DSpace is a very mature project. Since its inception in 2000 there have been many developments and iterations which have strengthened the overall feature set, interaction, and configurability of the software. Although relating to the separation from the JSP / Servlet differentiation of presentation vs. business logic layers, one of the greatest issues users of the software experience is a difficulty in branding, or creating a customized look and feel, in DSpace's web-based interface.

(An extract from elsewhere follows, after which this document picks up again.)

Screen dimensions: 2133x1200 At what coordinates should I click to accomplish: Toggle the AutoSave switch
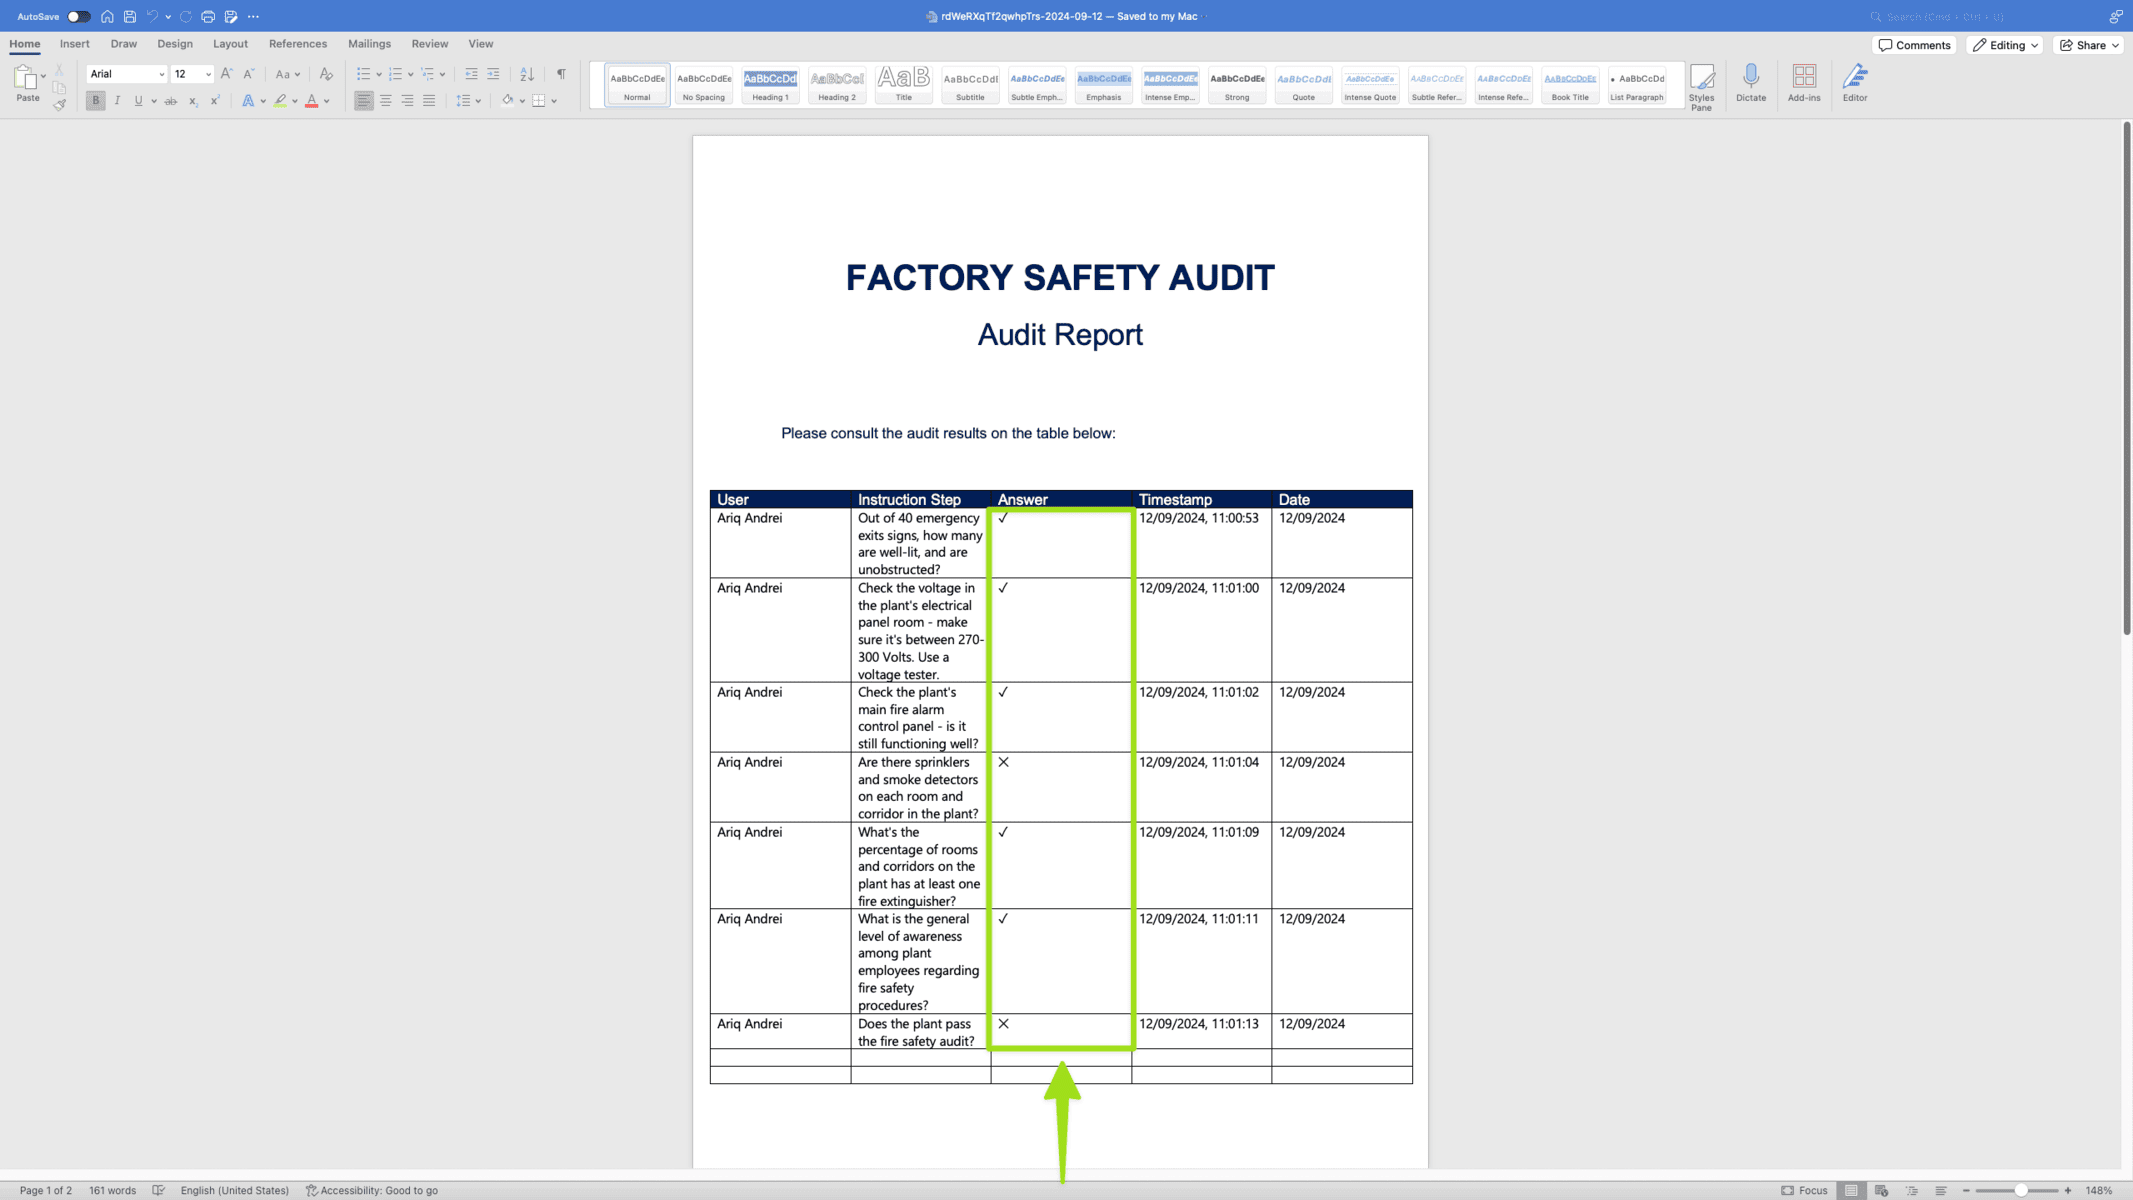click(x=78, y=17)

One project to combat this problem is what Texas A&M refers to as their DSpace XML UI project, the current second iteration of which is called Manakin [22]. Manakin acts as a layer above the traditional JSP presentation layer of DSpace and allows for each community or collection within the repository to have its own look and feel. The software splits up its realization into Aspects and Themes [22]. Aspects are different parts of a DSpace website that can be customized or toggled on and off in a DL instance, such as the login mechanism. Themes are the visual character of these different Aspects that make up DSpace websites. When combined, these two logical parts of Manakin work together to provide a more customizable and attractive web-based interface for DSpace. Manakin is an "add on" of sorts to DSpace, so before it can be used a working copy of DSpace must be installed and configured.

DSpace Future Roadmap

Many drawbacks of DSpace that have been identified by the user community in the past are things that are included to be addressed in the published roadmap for DSpace 2.0, which is beginning to be formulated and will likely have initial versions released in 1½ to 2 years [3]. The new design will have particular focus on making the system more scalable by addressing issues to allow greater capacity of items, improving the ingestion rate of objects in bulk add situations, and making the system's processing more concurrent. While some of the largest known DSpace repositories contain hundreds of thousands of digital objects, the goal of the new system is that the architecture should be able to store and support up to 10 million items [3]. There is desire to make the system more interoperable, and work in this area will include a much more concrete and descriptive object model and core interface, both of which would be clearly published in order to better facilitate interoperation for administrators and third parties. The item model will be revised to include versioning of items plus other changes. To make the nature of the software more plug and play oriented, an extension model is being investigated that would greatly ease the difficulty in creating and using components that can easily snap into a DSpace instance [3].